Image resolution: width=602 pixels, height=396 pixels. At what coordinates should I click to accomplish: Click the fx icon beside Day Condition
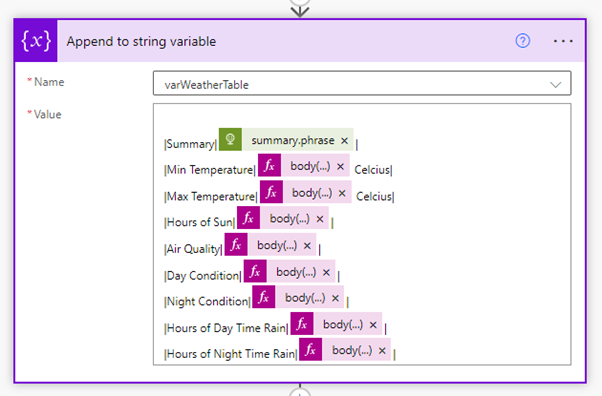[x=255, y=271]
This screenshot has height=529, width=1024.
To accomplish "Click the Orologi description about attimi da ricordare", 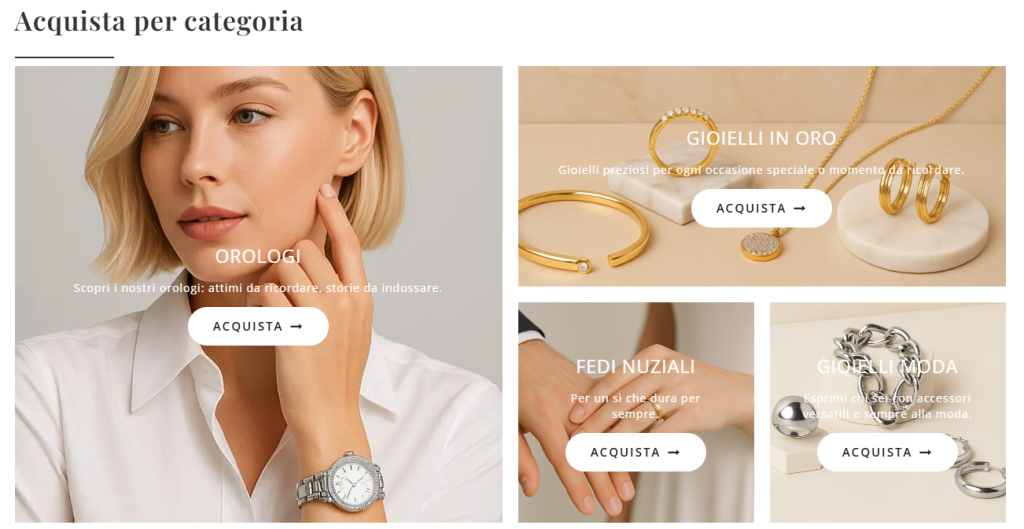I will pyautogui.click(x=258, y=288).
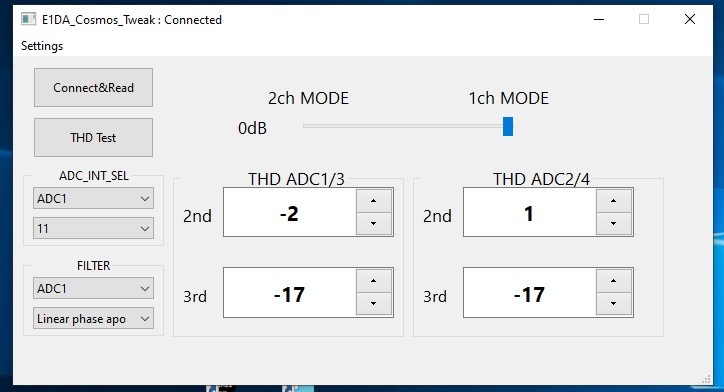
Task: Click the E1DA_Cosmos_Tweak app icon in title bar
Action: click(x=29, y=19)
____________
Exact repeats of the lines from the first one in the data through the line containing "This screenshot has height=529, width=1024." make up the answer. Pictures do not.

Image resolution: width=602 pixels, height=396 pixels. At what coordinates should I click to accomplish: Click the fx icon beside Day Condition
[x=255, y=271]
This screenshot has height=529, width=1024.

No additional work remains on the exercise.